__Exercise__
Every line of the material must come back exactly as given.

START Record extracts

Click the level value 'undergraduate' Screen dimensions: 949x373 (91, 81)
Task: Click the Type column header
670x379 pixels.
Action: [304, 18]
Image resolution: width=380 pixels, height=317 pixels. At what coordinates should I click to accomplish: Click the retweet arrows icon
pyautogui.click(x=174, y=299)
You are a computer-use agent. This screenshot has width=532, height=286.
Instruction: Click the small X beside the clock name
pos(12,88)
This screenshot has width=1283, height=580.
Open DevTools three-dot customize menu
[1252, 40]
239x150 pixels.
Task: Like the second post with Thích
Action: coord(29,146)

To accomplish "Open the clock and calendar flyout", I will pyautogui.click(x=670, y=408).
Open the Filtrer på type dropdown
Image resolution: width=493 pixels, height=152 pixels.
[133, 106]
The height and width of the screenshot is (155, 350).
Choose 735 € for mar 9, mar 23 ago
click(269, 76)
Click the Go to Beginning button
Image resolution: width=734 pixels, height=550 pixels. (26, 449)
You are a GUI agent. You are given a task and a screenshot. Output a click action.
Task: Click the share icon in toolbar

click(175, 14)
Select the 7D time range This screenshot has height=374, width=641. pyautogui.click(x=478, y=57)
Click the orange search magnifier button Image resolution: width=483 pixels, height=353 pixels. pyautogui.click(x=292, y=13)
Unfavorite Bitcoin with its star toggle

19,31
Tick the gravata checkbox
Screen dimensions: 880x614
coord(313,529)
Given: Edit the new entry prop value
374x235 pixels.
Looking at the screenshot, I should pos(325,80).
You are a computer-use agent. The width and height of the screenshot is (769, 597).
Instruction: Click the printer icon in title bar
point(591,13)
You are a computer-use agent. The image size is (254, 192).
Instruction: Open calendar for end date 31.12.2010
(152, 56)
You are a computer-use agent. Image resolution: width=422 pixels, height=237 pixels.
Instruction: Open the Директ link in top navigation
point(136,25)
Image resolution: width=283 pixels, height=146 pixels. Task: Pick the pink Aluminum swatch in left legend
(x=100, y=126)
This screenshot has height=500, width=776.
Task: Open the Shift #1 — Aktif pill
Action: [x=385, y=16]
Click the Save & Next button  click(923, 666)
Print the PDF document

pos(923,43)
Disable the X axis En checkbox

END Record extracts

__Task answer__
Click the level value 'undergraduate' Screen dimensions: 949x373 (91, 81)
Task: Click the Type column header
670x379 pixels.
Action: [304, 18]
Image resolution: width=380 pixels, height=317 pixels. At what coordinates should I click to accomplish: Click the retweet arrows icon
pyautogui.click(x=174, y=299)
You are a computer-use agent. This screenshot has width=532, height=286.
Instruction: Click the small X beside the clock name
pos(12,88)
This screenshot has width=1283, height=580.
Open DevTools three-dot customize menu
[1252, 40]
239x150 pixels.
Task: Like the second post with Thích
Action: coord(29,146)

To accomplish "Open the clock and calendar flyout", I will pyautogui.click(x=670, y=408).
Open the Filtrer på type dropdown
Image resolution: width=493 pixels, height=152 pixels.
[133, 106]
The height and width of the screenshot is (155, 350).
Choose 735 € for mar 9, mar 23 ago
click(269, 76)
Click the Go to Beginning button
Image resolution: width=734 pixels, height=550 pixels. (26, 449)
You are a GUI agent. You are given a task and a screenshot. Output a click action.
Task: Click the share icon in toolbar

click(175, 14)
Select the 7D time range This screenshot has height=374, width=641. pyautogui.click(x=478, y=57)
Click the orange search magnifier button Image resolution: width=483 pixels, height=353 pixels. pyautogui.click(x=292, y=13)
Unfavorite Bitcoin with its star toggle

19,31
Tick the gravata checkbox
Screen dimensions: 880x614
coord(313,529)
Given: Edit the new entry prop value
374x235 pixels.
Looking at the screenshot, I should pos(325,80).
You are a computer-use agent. The width and height of the screenshot is (769, 597).
Instruction: Click the printer icon in title bar
point(591,13)
You are a computer-use agent. The image size is (254, 192).
Instruction: Open calendar for end date 31.12.2010
(152, 56)
You are a computer-use agent. Image resolution: width=422 pixels, height=237 pixels.
Instruction: Open the Директ link in top navigation
point(136,25)
Image resolution: width=283 pixels, height=146 pixels. Task: Pick the pink Aluminum swatch in left legend
(x=100, y=126)
This screenshot has height=500, width=776.
Task: Open the Shift #1 — Aktif pill
Action: [x=385, y=16]
Click the Save & Next button  click(923, 666)
Print the PDF document

pos(923,43)
Disable the X axis En checkbox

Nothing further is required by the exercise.